WHAT TO DO
Copy all of the data below again, switching each "hamburger menu icon" to "three-line menu icon" and leaving everything else untouched.

DATA TO USE
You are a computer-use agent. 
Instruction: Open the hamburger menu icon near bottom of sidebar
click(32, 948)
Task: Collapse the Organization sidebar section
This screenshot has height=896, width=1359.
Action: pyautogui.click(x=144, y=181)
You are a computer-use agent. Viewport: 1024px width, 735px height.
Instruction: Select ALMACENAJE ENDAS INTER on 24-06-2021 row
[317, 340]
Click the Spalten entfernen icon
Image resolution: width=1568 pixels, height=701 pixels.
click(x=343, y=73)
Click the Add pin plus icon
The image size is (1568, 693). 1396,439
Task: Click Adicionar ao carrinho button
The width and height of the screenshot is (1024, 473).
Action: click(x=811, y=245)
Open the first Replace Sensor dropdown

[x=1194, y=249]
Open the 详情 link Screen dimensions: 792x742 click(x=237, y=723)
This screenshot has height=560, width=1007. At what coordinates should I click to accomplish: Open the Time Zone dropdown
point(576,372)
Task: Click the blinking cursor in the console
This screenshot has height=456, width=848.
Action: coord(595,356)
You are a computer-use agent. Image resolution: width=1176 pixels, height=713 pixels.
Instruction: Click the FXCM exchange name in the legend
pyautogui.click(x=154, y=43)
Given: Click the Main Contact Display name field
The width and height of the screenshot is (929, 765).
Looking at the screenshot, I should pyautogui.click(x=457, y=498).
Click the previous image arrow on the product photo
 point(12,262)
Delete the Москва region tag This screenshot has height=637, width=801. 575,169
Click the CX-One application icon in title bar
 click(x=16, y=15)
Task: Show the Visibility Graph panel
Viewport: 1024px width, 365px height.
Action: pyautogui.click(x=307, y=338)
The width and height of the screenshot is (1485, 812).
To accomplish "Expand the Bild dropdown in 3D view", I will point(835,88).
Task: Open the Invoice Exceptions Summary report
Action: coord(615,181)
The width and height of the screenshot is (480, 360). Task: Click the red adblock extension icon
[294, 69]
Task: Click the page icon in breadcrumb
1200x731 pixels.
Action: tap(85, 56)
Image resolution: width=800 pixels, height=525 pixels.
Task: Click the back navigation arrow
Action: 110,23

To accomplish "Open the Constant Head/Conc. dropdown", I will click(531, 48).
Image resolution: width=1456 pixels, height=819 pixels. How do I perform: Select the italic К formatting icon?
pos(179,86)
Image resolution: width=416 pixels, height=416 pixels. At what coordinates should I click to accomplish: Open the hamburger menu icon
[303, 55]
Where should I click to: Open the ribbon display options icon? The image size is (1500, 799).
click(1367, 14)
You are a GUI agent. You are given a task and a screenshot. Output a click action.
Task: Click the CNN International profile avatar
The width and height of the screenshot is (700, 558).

RESULT OF THE TASK
You are a computer-use agent. 
Instruction: Open the three-line menu icon near bottom of sidebar
click(32, 948)
Task: Collapse the Organization sidebar section
This screenshot has height=896, width=1359.
Action: pyautogui.click(x=144, y=181)
You are a computer-use agent. Viewport: 1024px width, 735px height.
Instruction: Select ALMACENAJE ENDAS INTER on 24-06-2021 row
[317, 340]
Click the Spalten entfernen icon
Image resolution: width=1568 pixels, height=701 pixels.
click(x=343, y=73)
Click the Add pin plus icon
The image size is (1568, 693). 1396,439
Task: Click Adicionar ao carrinho button
The width and height of the screenshot is (1024, 473).
Action: click(x=811, y=245)
Open the first Replace Sensor dropdown

[x=1194, y=249]
Open the 详情 link Screen dimensions: 792x742 click(x=237, y=723)
This screenshot has height=560, width=1007. At what coordinates should I click to accomplish: Open the Time Zone dropdown
point(576,372)
Task: Click the blinking cursor in the console
This screenshot has height=456, width=848.
Action: coord(595,356)
You are a computer-use agent. Image resolution: width=1176 pixels, height=713 pixels.
Instruction: Click the FXCM exchange name in the legend
pyautogui.click(x=154, y=43)
Given: Click the Main Contact Display name field
The width and height of the screenshot is (929, 765).
Looking at the screenshot, I should pyautogui.click(x=457, y=498).
Click the previous image arrow on the product photo
 point(12,262)
Delete the Москва region tag This screenshot has height=637, width=801. 575,169
Click the CX-One application icon in title bar
 click(x=16, y=15)
Task: Show the Visibility Graph panel
Viewport: 1024px width, 365px height.
Action: pyautogui.click(x=307, y=338)
The width and height of the screenshot is (1485, 812).
To accomplish "Expand the Bild dropdown in 3D view", I will point(835,88).
Task: Open the Invoice Exceptions Summary report
Action: coord(615,181)
The width and height of the screenshot is (480, 360). Task: Click the red adblock extension icon
[294, 69]
Task: Click the page icon in breadcrumb
1200x731 pixels.
Action: tap(85, 56)
Image resolution: width=800 pixels, height=525 pixels.
Task: Click the back navigation arrow
Action: 110,23

To accomplish "Open the Constant Head/Conc. dropdown", I will click(531, 48).
Image resolution: width=1456 pixels, height=819 pixels. How do I perform: Select the italic К formatting icon?
pos(179,86)
Image resolution: width=416 pixels, height=416 pixels. At what coordinates should I click to accomplish: Open the three-line menu icon
[303, 55]
Where should I click to: Open the ribbon display options icon? The image size is (1500, 799).
click(1367, 14)
You are a GUI agent. You are given a task and a screenshot. Output a click action.
Task: Click the CNN International profile avatar
The width and height of the screenshot is (700, 558).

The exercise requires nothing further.